For the period October to December 2022, the Monetary Board (MB) approved one (1) public sector foreign borrowing of US$2 billion, which is lower by 32.95 percent compared to the US$2.98 billion borrowings approved in the same period in 2021. This pertains to a bond issuance of the Republic of the Philippines to fund the National Government’s (NG) general financing requirement.
Meanwhile, public sector foreign borrowings approved in 2022 amounted to US$10.32 billion, consisting of the following: (a) three (3) bond issuances (US$4.77 billion); (b) seven (7) project loans (US$4.68 billion); and (c) three (3) program loans (US$0.87 billion). These were 21.43 percent lower compared to the 2021 approvals of US$13.14 billion due to: (a) lower bond issuances (22.50 percent decrease from US$6.16 billion in 2021 to US$4.77 billion in 2022); and (b) significant decline in program loans (77.52 percent decrease from US$3.88 billion in 2021 to US$0.87 billion in 2022) which more than offset the increase in project loans (50.96 percent increase from US$3.10 billion in 2021 to US$4.68 billion in 2022).

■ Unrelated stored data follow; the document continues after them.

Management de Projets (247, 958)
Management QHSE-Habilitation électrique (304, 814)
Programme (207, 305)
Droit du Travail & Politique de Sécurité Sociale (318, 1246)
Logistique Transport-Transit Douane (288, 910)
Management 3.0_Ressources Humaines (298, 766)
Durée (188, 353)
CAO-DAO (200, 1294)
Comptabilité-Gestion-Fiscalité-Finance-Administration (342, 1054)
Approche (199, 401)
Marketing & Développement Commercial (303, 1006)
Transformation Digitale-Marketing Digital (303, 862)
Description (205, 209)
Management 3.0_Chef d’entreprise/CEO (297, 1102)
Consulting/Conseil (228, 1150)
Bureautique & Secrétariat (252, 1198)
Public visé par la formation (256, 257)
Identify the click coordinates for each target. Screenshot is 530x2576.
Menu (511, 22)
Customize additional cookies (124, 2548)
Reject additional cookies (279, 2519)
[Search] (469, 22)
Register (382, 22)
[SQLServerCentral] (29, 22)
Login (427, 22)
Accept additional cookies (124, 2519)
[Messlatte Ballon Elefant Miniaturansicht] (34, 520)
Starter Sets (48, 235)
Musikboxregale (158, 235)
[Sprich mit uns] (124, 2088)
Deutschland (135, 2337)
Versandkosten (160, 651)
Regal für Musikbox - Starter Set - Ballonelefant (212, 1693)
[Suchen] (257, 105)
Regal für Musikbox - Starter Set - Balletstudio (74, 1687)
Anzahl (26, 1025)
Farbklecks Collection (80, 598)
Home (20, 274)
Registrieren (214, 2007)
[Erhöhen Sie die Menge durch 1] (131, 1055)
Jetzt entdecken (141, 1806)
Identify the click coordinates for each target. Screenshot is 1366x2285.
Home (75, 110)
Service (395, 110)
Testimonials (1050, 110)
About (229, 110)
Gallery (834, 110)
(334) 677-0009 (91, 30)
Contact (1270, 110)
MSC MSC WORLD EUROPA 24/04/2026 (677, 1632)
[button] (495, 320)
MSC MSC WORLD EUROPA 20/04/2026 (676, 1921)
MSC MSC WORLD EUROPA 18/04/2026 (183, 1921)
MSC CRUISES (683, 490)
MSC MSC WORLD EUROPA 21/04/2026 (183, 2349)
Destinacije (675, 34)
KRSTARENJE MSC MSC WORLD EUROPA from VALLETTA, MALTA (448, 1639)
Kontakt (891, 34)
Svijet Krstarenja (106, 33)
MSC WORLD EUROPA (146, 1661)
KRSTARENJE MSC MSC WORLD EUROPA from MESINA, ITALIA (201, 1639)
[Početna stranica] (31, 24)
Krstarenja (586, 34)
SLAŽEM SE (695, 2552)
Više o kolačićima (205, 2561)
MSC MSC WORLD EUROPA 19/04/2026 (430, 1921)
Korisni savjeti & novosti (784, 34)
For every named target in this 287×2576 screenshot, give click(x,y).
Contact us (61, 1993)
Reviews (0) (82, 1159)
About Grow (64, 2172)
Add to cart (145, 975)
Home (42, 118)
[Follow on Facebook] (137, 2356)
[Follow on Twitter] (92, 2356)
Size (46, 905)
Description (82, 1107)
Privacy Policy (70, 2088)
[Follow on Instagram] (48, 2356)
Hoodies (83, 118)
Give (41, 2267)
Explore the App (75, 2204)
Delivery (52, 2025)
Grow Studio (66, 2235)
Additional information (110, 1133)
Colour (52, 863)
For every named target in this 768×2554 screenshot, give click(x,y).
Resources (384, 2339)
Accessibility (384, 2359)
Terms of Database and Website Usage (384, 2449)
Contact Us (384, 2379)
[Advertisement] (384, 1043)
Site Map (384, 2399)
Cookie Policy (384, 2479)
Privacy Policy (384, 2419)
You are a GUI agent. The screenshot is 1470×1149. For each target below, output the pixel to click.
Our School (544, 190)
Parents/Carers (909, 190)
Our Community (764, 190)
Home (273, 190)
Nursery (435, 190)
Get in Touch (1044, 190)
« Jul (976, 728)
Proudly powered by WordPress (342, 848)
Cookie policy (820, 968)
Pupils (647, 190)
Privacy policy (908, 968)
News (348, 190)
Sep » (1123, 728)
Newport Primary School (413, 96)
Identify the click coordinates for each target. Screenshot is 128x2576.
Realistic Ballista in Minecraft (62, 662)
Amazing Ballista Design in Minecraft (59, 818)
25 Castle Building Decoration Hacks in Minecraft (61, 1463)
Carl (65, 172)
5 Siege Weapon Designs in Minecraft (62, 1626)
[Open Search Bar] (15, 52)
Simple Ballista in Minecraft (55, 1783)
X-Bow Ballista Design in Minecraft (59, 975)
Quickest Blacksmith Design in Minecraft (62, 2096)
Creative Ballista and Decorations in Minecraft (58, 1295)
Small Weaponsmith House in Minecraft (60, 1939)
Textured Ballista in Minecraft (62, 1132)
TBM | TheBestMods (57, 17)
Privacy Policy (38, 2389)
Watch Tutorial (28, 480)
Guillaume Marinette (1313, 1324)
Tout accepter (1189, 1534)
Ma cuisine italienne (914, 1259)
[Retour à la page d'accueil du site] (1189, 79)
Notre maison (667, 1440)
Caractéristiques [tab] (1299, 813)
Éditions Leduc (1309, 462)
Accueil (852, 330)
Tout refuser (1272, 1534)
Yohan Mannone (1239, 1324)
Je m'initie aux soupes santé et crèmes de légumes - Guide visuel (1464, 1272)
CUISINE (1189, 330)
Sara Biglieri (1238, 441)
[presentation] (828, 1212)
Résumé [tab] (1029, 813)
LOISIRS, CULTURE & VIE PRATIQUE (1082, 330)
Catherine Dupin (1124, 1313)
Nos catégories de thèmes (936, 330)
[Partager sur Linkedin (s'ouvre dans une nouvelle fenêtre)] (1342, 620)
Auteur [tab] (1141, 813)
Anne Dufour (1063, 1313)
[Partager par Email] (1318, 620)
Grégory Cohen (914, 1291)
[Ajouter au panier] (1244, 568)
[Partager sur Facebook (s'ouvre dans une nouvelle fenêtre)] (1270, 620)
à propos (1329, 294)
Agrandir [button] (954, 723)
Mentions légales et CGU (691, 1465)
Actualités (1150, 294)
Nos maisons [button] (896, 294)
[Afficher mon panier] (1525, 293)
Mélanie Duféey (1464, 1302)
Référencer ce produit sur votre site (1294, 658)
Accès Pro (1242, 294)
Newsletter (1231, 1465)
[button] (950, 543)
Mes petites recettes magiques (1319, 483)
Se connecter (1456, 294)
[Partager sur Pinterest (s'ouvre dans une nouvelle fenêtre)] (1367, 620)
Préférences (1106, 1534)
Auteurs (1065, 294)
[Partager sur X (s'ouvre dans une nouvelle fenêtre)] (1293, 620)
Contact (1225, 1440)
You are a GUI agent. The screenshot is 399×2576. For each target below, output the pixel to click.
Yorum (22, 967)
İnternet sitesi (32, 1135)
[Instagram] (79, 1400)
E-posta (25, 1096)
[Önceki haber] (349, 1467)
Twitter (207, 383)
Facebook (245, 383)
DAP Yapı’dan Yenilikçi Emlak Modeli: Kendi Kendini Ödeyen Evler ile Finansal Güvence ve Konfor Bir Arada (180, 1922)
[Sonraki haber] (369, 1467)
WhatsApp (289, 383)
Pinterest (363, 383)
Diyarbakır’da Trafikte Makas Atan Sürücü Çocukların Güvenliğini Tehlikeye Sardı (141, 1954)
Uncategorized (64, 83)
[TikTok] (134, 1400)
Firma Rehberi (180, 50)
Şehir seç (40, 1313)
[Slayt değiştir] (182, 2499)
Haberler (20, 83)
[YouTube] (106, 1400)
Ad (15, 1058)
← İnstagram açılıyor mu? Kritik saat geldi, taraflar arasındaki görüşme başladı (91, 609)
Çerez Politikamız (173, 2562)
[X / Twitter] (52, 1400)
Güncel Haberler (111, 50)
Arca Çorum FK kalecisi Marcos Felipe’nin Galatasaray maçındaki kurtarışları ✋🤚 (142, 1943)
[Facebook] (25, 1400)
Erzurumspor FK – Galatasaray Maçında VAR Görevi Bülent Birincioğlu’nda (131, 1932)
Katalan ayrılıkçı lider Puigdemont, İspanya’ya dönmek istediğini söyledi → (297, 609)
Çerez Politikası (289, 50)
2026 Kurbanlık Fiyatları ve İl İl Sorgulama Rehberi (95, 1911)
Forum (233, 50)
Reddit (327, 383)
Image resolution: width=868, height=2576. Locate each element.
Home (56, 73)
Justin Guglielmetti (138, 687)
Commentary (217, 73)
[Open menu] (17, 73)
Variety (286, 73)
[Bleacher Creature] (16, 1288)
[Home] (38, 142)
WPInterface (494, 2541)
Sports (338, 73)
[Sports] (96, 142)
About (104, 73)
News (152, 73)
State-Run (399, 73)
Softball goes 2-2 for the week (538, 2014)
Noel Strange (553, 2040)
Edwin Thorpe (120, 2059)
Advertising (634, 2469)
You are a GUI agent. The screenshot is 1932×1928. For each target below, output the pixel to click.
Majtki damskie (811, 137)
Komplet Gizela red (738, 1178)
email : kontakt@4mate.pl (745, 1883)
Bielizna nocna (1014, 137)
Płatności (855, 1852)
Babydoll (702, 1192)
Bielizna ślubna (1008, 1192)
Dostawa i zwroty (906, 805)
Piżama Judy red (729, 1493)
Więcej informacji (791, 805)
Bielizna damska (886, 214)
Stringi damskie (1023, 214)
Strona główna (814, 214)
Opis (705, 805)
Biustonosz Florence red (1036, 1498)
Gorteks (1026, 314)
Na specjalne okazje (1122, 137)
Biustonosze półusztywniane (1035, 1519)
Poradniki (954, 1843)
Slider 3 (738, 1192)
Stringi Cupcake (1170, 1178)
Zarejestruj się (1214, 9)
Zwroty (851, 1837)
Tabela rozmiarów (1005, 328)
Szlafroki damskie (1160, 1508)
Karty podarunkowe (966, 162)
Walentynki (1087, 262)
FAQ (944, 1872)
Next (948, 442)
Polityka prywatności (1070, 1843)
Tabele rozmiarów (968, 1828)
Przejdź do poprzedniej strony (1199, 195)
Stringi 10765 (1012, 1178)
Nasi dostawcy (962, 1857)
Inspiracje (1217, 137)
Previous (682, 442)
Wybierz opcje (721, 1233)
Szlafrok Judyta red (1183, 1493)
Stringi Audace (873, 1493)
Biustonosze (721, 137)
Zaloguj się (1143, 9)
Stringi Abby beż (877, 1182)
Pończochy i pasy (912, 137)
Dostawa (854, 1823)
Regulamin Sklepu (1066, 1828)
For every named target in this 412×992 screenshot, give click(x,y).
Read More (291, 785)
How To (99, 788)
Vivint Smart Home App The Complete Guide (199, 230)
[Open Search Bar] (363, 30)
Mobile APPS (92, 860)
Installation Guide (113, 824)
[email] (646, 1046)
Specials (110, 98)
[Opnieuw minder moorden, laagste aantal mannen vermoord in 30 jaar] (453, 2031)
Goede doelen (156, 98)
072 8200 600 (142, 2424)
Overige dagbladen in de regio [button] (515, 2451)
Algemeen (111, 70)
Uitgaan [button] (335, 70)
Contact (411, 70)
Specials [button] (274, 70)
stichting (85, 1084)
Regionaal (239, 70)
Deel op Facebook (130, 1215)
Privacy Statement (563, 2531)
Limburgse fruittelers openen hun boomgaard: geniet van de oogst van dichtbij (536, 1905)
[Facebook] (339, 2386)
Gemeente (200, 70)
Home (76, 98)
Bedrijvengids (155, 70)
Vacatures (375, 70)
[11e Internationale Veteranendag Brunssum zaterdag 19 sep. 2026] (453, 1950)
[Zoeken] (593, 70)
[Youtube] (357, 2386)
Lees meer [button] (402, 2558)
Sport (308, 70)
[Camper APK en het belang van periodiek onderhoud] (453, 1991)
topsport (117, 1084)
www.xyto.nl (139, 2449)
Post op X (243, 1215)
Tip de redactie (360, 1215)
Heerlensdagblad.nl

These 2022 borrowings will fund the National Government’s: (a) general financing requirements (US$4.77 billion or 46.22 percent); (b) transportation projects (US$3.63 billion or 35.20 percent); (c) COVID-19 pandemic response projects and programs (US$1.35 billion or 13.09 percent); and (d) other infrastructure development projects (US$0.57 billion or 5.49 percent).
Under Section 20, Article VII of the 1987 Constitution of the Republic of the Philippines, prior approval of the Bangko Sentral ng Pilipinas (BSP), through its MB, is required for all foreign loans to be contracted or guaranteed by the Republic of the Philippines. Similarly, Letter of Instructions No. 158 dated 21 January 1974 requires all foreign borrowing proposals by the NG, government agencies and government financial institutions to be submitted for approval-in-principle by the MB before commencement of actual negotiations. The BSP promotes the judicious use of the resources and ensures that external debt requirements are at manageable levels, to support external debt sustainability.